3. Menguasai ilmu-ilmu terapan (pengetahuan, ilmu, dan teknologi/PITEK).
Menguasai PITEK diperlukan agar umat Islam mampu mencapai kemajuan
material sehingga dapat menjalankan fungsinya sebagai khalifatullah di muka
bumi dengan baik. Islam menetapkan penguasaan sains sebagai fardhu kifayah,
yaitu kewajiban yang harus dikerjakan oleh sebagian Muslim apabila ilmu-ilmu
tersebut sangat diperlukan umat seperti kedokteran, kimi, fisika, industri
penerbangan, biologi, teknik, dll. Pada hakikatnya ilmu pengetahuan terdiri
atas dua hal, yaitu: (1) pengetahuan yang mengembangkan akal manusia
sehingga ia dapat menentukan suatu tindakan tertentu; (2) pengetahuan
mengenai perbuatan itu sendiri.
Allah Swt. telah memuliakan manusia dengan akalnya. Allah menurunkan al-
Quran dan mengutus Rasul-Nya dengan membawa Islam agar beliau menuntun
akal manusia dan membimbingnya ke jalan yang benar. Pada sisi yang lain,
Islam memicu akal untuk dapat menguasai PITEK karena dorongan dan perintah
untuk maju merupakan buah dari keimanan. Dalam kitab Fath al-Kabîr, juz III,
misalnya, diketahui bahwa Rasulullah saw. pernah mengutus dua orang
sahabatnya ke negeri Yaman untuk mempelajari pembuatan senjata muktahir,
terutama alat perang yang bernama dabbabah, sejenis tank yang terdiri atas
kayu tebal berlapis kulit dan tersusun dari roda-roda. Rasulullah saw.
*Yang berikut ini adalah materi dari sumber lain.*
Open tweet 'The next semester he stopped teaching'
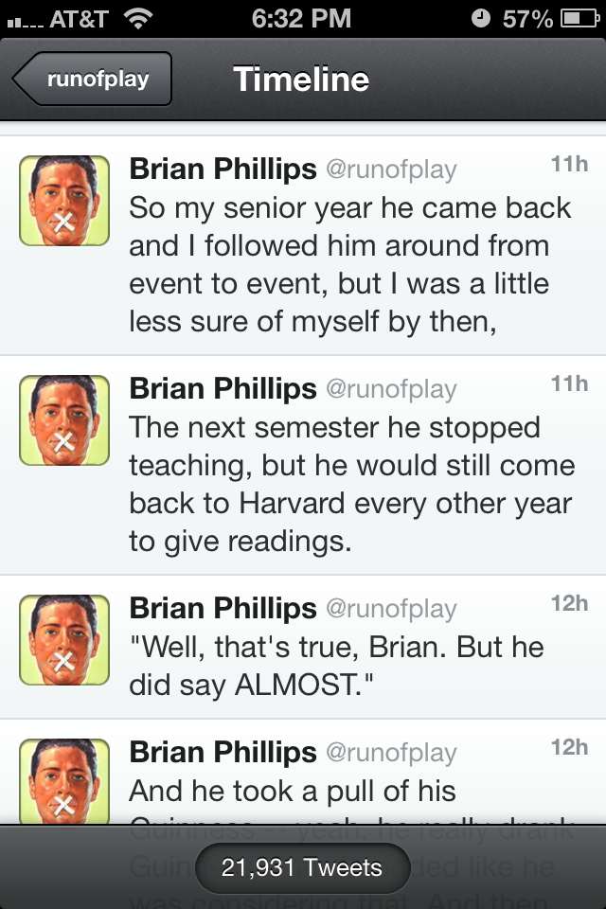The image size is (606, 909). [x=303, y=465]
memahami manfaat alat ini bagi peperangan melawan musuh dan
menghancurkan benteng lawan.
4. Memiliki keterampilan yang tepat guna dan berdayaguna.
Penguasaan keterampilan yang serba material ini merupakan tuntutan yang
harus dilakukan umat Islam dalam rangka pelaksanaan amanah Allah Swt. Hal
ini diindikasikan dengan terdapatnya banyak nash yang mengisyaratkan setiap
Muslim untuk mempelajari ilmu pengetahuan umum dan keterampilan. Hal ini
dihukumi sebagai fardhu kifayah.
Negara Sebagai Penyelenggara Pendidikan
Dalam Islam, negaralah yang berkewajiban untuk mengatur segala aspek yang
berkenaan dengan sistem pendidikan yang diterapkan; negara wajib
mengupayakan agar pendidikan dapat diperoleh rakyat secara mudah.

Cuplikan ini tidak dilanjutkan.